Lors d’une récente réunion du Conseil de sécurité de l’ONU, l’Algérie a appelé à la mise en place d’un cadre contraignant pour encadrer l’usage militaire de l’intelligence artificielle. Le représentant algérien a souligné l’importance de prévenir les abus tout en promouvant une utilisation responsable de cette technologie émergente.

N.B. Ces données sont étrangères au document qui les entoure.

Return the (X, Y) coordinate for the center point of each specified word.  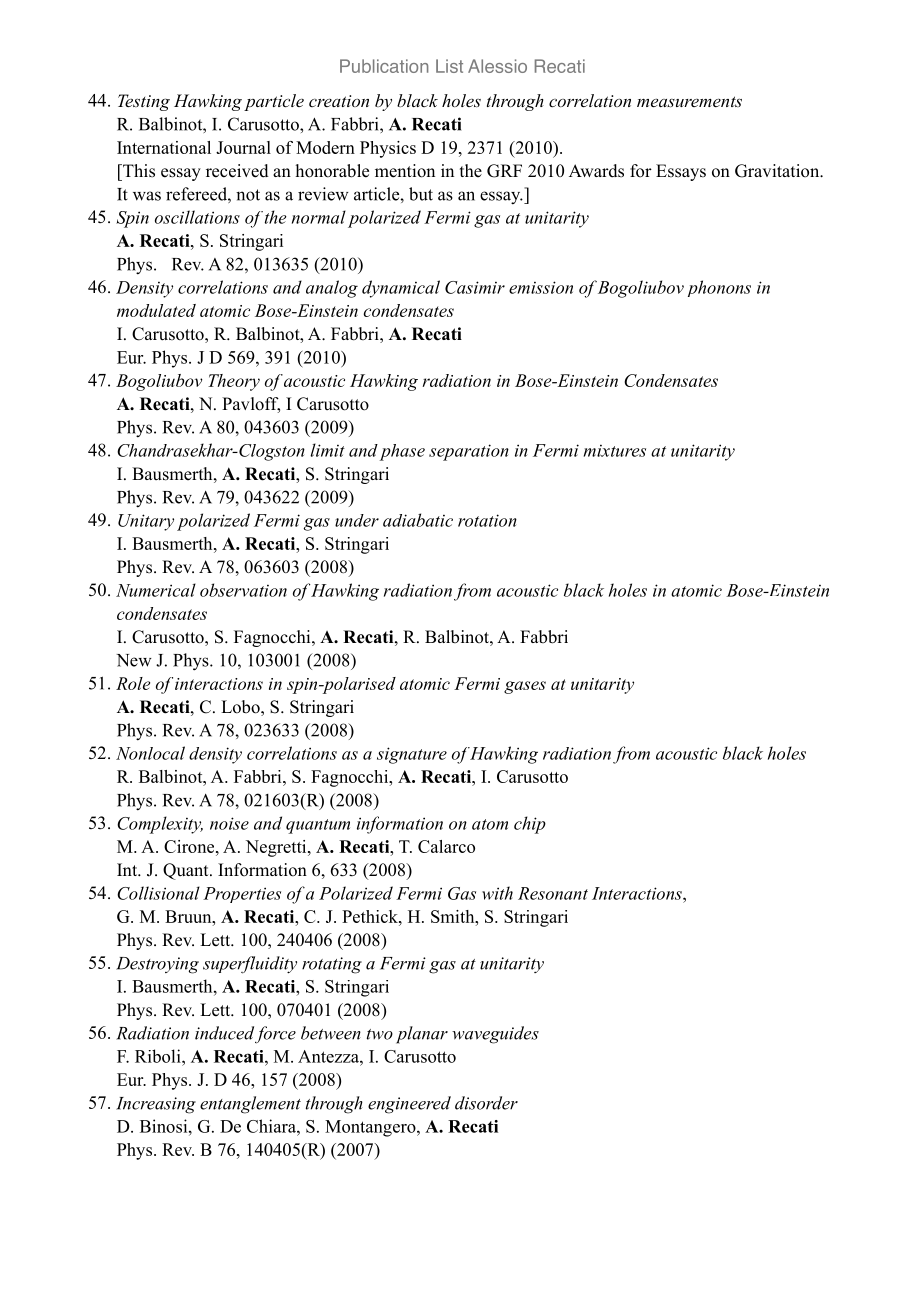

Un appel à un cadre juridique international
L’ambassadeur algérien auprès des Nations Unies, Amar Bendjama, a plaidé jeudi à New York pour l’établissement d’un cadre contraignant visant à prévenir l’utilisation abusive de l’intelligence artificielle militaire en violation du droit international et du droit humanitaire. Lors d’une séance d’information de haut niveau du Conseil de sécurité sur l’intelligence artificielle, il a déclaré que « le moment est venu de mettre en place un cadre contraignant pour empêcher l’utilisation abusive de l’IA militaire en violation du droit international et du droit international humanitaire ».
M. Bendjama a insisté sur le fait que le droit international n’est pas facultatif dans ce nouveau domaine. Selon lui, la Charte des Nations Unies, les principes de l’action humanitaire et les droits de l’homme ne sont pas de simples suggestions, mais demeurent le fondement de toute application militaire de l’IA.
L’Algérie prône une approche équilibrée
Le diplomate algérien a mis en avant la nécessité d’une approche équilibrée entre souveraineté nationale et coopération internationale dans le développement de l’IA. Il a appelé à la création de mécanismes périodiques inclusifs pour l’expertise en matière de sécurité de l’IA, où les pays en développement seraient des participants égaux dans la construction de l’avenir.
M. Bendjama a également souligné l’importance de programmes de renforcement des capacités ciblés en matière d’IA, arguant que « la connaissance n’est pas seulement le pouvoir, c’est la survie ». Il a en outre plaidé pour des protocoles transparents pour la sécurité de l’IA, affirmant que « à l’ère du numérique, la transparence n’est pas une option ».
Les initiatives de l’Algérie en matière d’IA
L’ambassadeur a mis en lumière les initiatives stratégiques de l’Algérie pour relever les défis de l’IA. Il a notamment évoqué la stratégie nationale de recherche et d’innovation en IA 2020-2030, qui fournit un cadre global pour le développement d’une IA responsable, soutenue par le Conseil scientifique national sur l’IA et des institutions d’enseignement spécialisées.
M. Bendjama a également mentionné que l’Algérie a récemment accueilli la troisième Conférence africaine des startups, réunissant plus de 500 startups de 50 pays africains. Cet événement a démontré l’engagement du continent envers des systèmes d’IA répondant aux besoins des populations tout en respectant les impératifs de sécurité.
Vers une régulation mondiale de l’IA militaire
L’intervention de l’Algérie s’inscrit dans un contexte plus large de préoccupations internationales concernant l’utilisation militaire de l’IA. De nombreux pays et experts appellent à une régulation mondiale pour encadrer le développement et l’utilisation de ces technologies émergentes dans le domaine militaire.
Le plaidoyer de l’Algérie pour un cadre contraignant reflète une volonté de prévenir les potentiels abus tout en promouvant une utilisation responsable et éthique de l’IA dans le domaine de la sécurité. Cette position s’aligne avec les efforts internationaux visant à garantir que l’IA reste une force au service de la paix et du développement, plutôt qu’une source de nouvelles menaces pour la sécurité mondiale.